▶ **Task directions**: Produce a word-for-word copy of the lines from the one that contains "You are a computer-use agent." to the final line of the data below, with all pictures dropped.

▶ **Data provided**:
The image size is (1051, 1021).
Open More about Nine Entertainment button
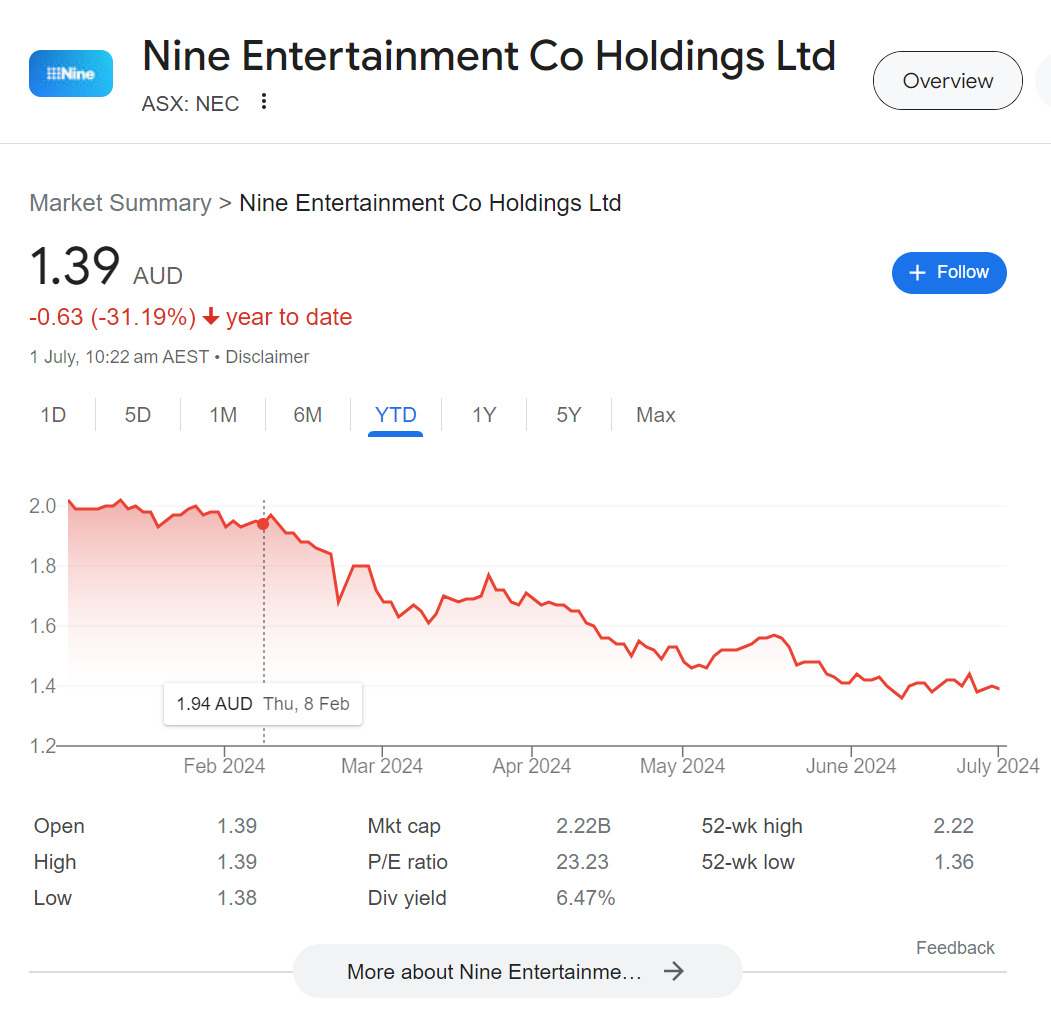(517, 971)
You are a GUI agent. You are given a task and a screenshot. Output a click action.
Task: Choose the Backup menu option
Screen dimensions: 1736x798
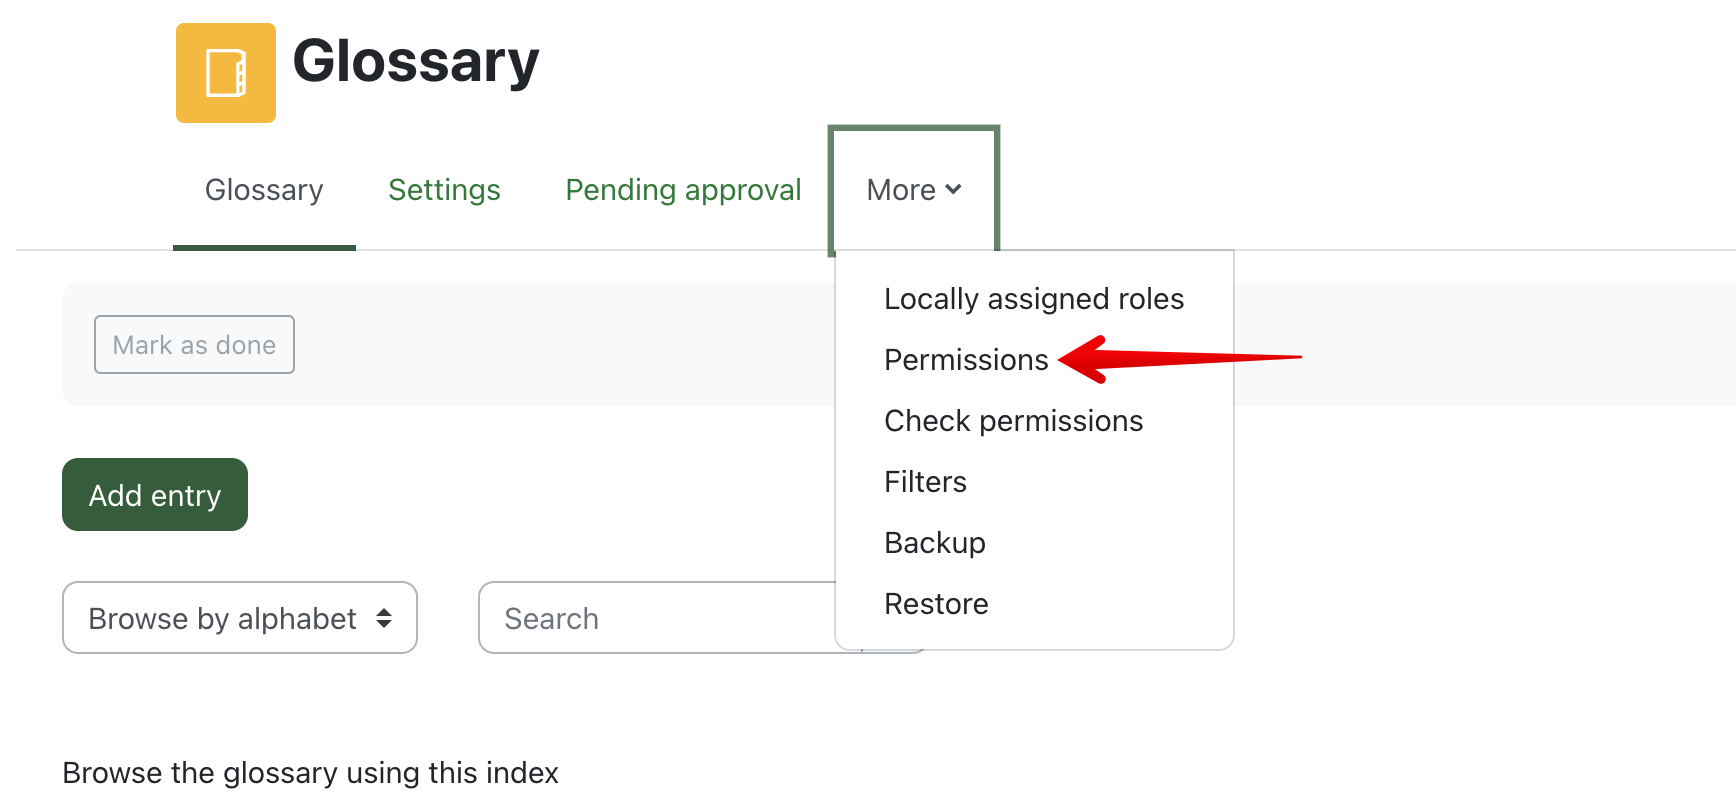[935, 543]
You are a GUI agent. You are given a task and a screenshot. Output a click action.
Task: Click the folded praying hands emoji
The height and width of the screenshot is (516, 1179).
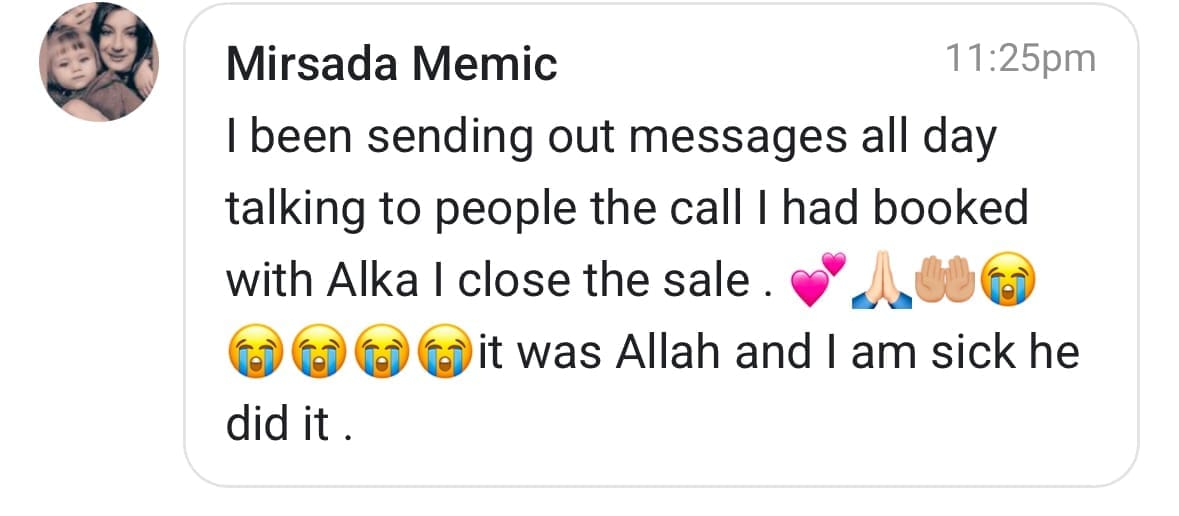(x=879, y=285)
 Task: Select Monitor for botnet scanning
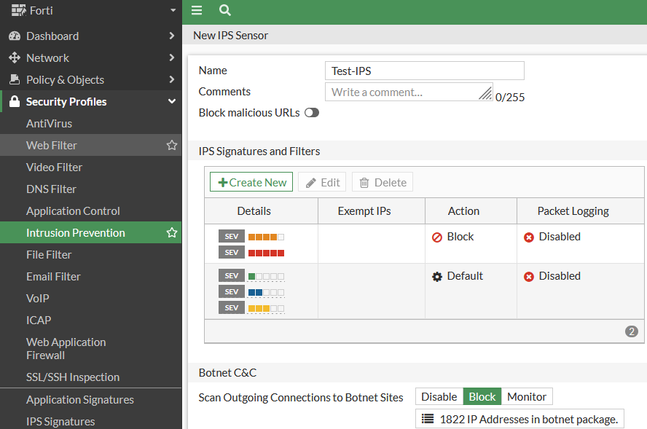tap(526, 397)
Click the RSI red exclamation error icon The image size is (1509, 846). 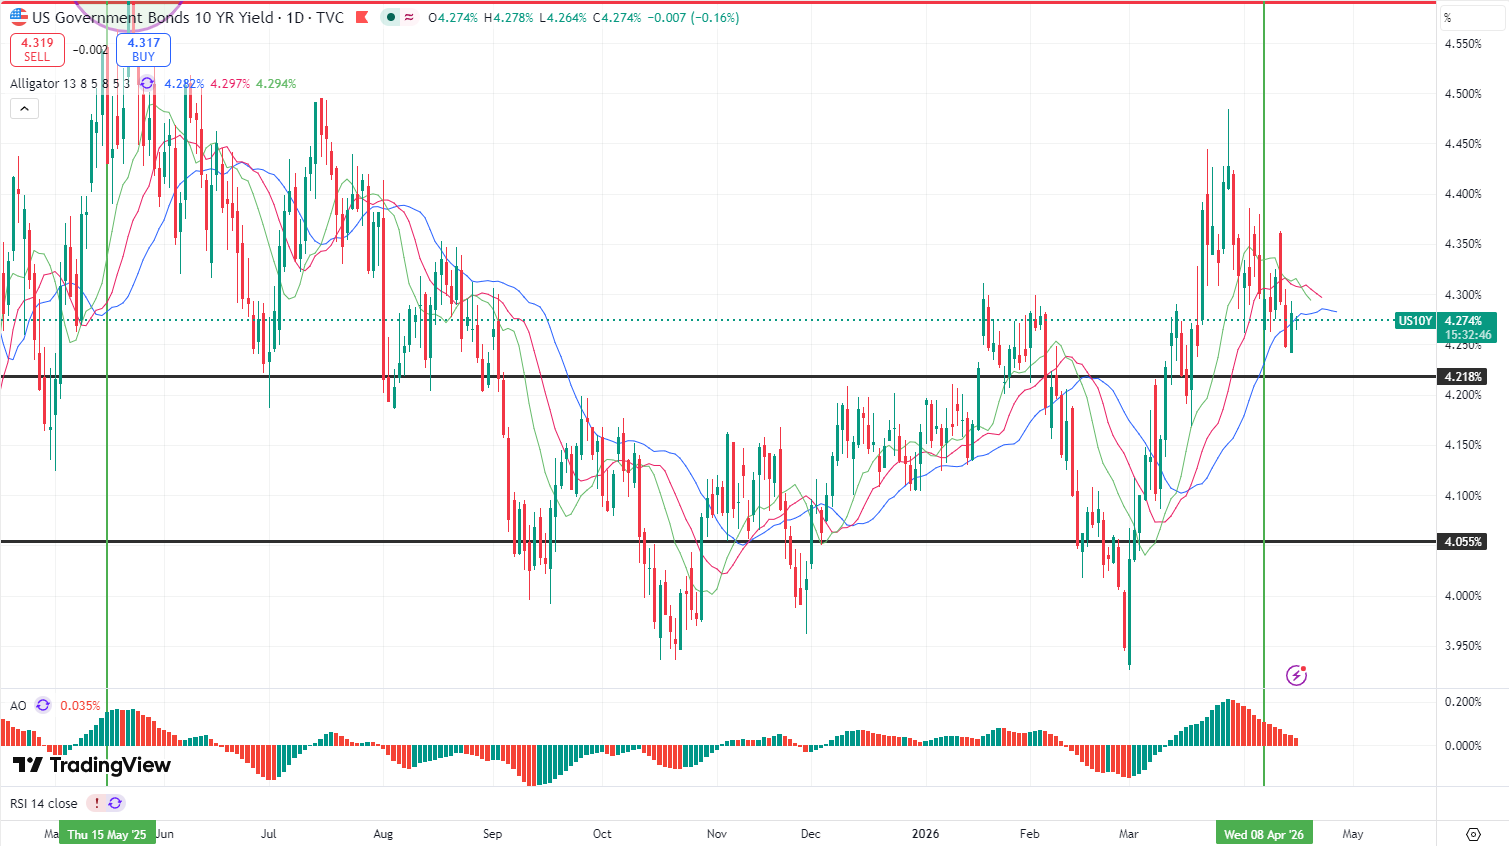pos(96,803)
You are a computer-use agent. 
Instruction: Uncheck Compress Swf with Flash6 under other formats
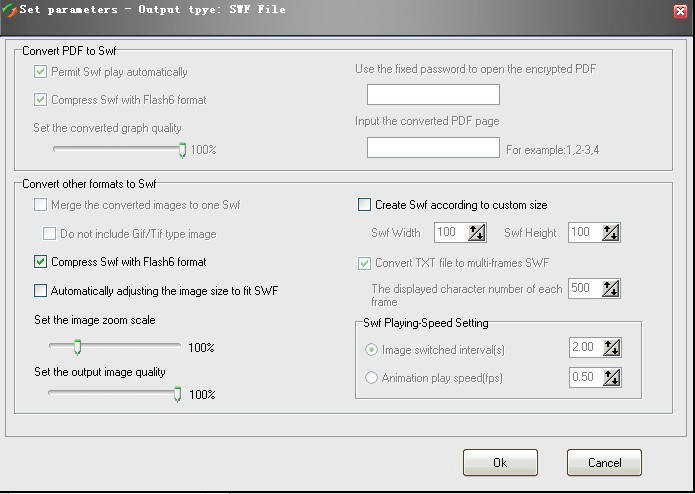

▶ **Task output**:
You are a computer-use agent. 
Instruction: Uncheck Compress Swf with Flash6 under other formats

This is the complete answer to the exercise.